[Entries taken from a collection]
::::::

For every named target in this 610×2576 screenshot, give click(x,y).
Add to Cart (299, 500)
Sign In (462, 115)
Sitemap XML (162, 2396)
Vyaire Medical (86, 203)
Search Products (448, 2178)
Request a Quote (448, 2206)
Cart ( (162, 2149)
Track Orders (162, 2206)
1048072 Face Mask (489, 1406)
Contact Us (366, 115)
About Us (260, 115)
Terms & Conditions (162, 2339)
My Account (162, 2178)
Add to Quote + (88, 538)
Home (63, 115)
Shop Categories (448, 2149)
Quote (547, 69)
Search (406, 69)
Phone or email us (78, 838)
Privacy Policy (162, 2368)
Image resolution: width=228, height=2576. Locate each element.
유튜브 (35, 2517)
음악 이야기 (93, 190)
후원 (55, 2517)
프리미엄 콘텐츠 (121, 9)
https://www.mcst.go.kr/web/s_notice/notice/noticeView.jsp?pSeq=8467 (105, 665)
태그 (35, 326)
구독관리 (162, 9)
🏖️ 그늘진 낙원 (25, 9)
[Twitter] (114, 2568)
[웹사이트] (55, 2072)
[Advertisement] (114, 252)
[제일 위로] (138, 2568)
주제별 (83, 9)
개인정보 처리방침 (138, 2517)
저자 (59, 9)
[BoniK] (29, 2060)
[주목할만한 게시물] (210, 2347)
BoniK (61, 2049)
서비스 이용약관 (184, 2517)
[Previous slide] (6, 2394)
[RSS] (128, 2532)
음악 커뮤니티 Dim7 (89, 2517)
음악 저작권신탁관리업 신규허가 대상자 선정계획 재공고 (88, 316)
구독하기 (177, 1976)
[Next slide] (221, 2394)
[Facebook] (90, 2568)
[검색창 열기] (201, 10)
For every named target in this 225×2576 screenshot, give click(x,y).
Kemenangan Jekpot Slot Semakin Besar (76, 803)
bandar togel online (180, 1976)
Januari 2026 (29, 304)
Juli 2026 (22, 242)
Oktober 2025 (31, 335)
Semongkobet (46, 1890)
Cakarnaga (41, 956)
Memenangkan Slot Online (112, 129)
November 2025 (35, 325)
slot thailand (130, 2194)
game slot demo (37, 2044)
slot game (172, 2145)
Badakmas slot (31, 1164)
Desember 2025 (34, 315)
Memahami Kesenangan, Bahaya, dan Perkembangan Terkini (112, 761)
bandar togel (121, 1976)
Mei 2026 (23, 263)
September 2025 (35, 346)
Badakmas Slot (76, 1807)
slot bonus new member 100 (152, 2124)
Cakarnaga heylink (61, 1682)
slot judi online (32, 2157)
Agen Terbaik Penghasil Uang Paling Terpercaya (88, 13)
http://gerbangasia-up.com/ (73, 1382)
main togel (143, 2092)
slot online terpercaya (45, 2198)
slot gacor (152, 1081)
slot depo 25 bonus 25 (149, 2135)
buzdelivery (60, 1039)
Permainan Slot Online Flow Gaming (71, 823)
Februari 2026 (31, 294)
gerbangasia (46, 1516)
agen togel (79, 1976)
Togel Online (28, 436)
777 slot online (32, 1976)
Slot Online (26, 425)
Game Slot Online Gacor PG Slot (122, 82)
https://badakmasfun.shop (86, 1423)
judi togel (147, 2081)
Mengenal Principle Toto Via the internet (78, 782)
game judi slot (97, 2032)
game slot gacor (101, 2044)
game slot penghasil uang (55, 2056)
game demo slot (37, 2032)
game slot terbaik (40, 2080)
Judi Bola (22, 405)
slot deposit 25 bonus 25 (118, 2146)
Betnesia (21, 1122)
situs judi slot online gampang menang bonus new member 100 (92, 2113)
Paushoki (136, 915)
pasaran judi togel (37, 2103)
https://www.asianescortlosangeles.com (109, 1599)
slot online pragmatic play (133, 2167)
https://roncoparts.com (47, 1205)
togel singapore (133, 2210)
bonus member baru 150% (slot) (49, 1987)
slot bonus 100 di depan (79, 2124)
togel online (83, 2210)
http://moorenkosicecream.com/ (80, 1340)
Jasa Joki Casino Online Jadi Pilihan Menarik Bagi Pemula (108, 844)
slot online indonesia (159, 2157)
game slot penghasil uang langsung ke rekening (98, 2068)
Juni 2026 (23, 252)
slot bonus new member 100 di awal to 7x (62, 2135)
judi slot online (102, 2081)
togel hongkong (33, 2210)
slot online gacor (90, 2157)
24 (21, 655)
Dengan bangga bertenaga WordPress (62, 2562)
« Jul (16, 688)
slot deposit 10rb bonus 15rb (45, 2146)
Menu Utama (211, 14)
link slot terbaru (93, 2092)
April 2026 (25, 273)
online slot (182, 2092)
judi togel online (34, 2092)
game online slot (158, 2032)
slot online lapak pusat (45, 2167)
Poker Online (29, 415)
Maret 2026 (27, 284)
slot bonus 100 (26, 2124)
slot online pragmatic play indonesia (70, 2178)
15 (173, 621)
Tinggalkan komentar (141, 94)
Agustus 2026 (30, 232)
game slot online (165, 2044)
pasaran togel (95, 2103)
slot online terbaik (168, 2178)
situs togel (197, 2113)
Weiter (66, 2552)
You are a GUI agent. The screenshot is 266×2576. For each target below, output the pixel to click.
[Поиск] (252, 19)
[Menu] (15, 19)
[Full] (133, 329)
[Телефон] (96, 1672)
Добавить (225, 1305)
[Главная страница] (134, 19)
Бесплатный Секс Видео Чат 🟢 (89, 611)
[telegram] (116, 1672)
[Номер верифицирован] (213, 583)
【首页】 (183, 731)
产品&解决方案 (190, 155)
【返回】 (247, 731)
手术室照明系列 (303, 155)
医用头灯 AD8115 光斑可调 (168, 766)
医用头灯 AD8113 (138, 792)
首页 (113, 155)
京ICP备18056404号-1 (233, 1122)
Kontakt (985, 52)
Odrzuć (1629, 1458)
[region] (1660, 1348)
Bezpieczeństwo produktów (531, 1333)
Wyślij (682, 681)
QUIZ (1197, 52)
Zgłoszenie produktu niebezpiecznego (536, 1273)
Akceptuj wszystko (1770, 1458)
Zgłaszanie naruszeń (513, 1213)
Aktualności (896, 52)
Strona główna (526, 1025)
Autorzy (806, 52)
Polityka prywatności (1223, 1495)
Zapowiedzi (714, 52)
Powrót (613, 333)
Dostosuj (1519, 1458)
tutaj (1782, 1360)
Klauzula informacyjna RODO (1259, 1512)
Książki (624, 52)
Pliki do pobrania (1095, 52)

::::::

> _Problem to solve_
Only lines that hold the string "give" belong in the answer, so copy every one of them from the records.

> _Problem solution_
For every named target in this 610×2576 screenshot, give click(x,y).
For every named target in this 225×2576 screenshot, give click(x,y).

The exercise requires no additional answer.